▶ _YOUR GOAL_
Reproduce the material below, substituting "Screen area" for every instance of "Viewport" and changing nothing else. Omit the pictures from your answer.

▶ _INPUT FOR THIS TASK_
BEGIN

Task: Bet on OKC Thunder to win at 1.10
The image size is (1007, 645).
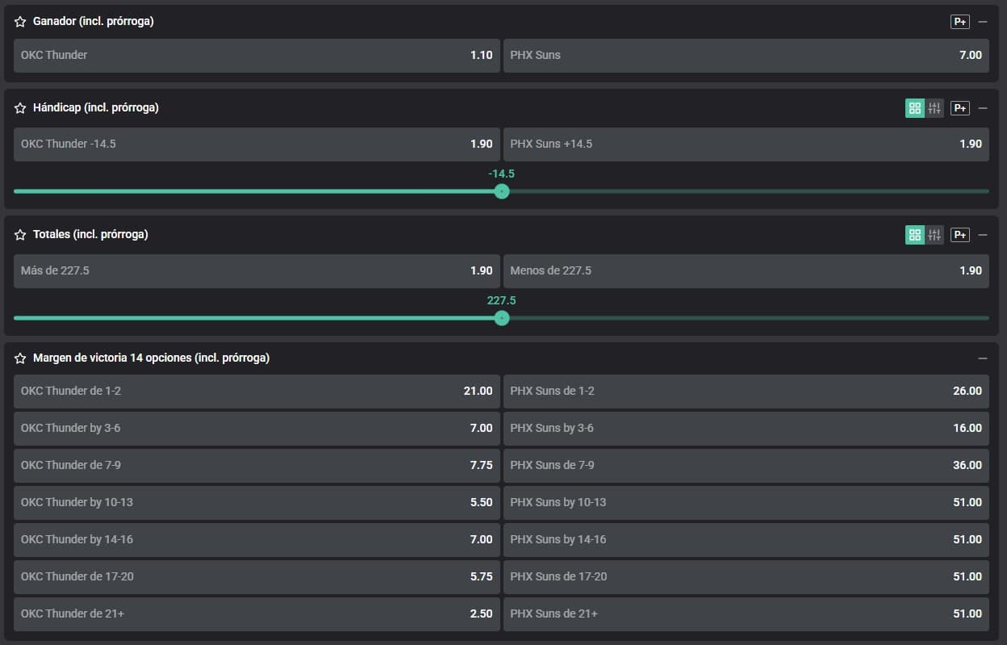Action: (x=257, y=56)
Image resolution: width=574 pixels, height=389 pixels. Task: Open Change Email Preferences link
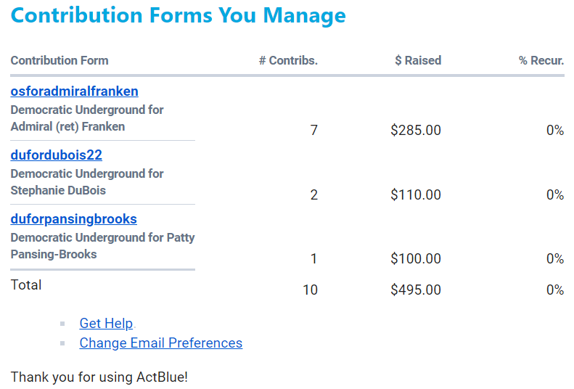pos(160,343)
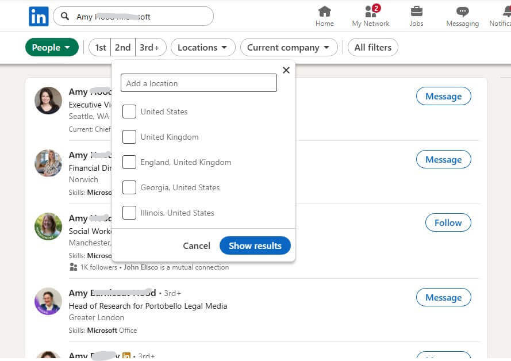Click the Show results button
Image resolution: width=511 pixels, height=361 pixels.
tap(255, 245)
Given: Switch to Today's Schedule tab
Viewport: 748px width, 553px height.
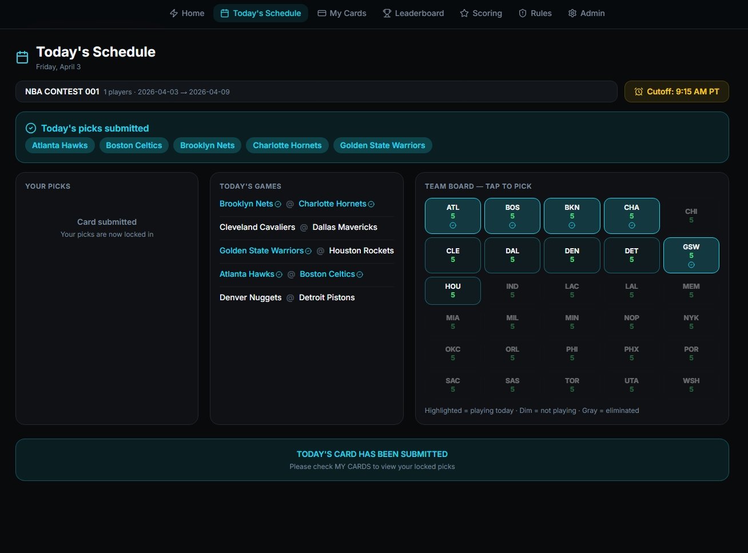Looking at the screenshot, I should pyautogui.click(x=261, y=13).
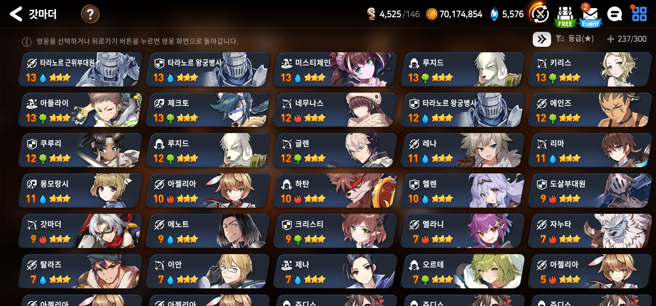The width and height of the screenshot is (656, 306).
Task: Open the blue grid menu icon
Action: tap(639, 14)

END

▶ _RESULT FOR THIS EXERCISE_
Task: Bet on OKC Thunder to win at 1.10
The image size is (1007, 645).
Action: (x=257, y=56)
Image resolution: width=574 pixels, height=389 pixels. Task: Open Change Email Preferences link
pos(160,343)
Click the Show results button
Image resolution: width=511 pixels, height=361 pixels.
tap(255, 245)
Given: Switch to Today's Schedule tab
Screen area: 748px width, 553px height.
Looking at the screenshot, I should pyautogui.click(x=261, y=13).
The width and height of the screenshot is (656, 306).
Task: Open the blue grid menu icon
Action: tap(639, 14)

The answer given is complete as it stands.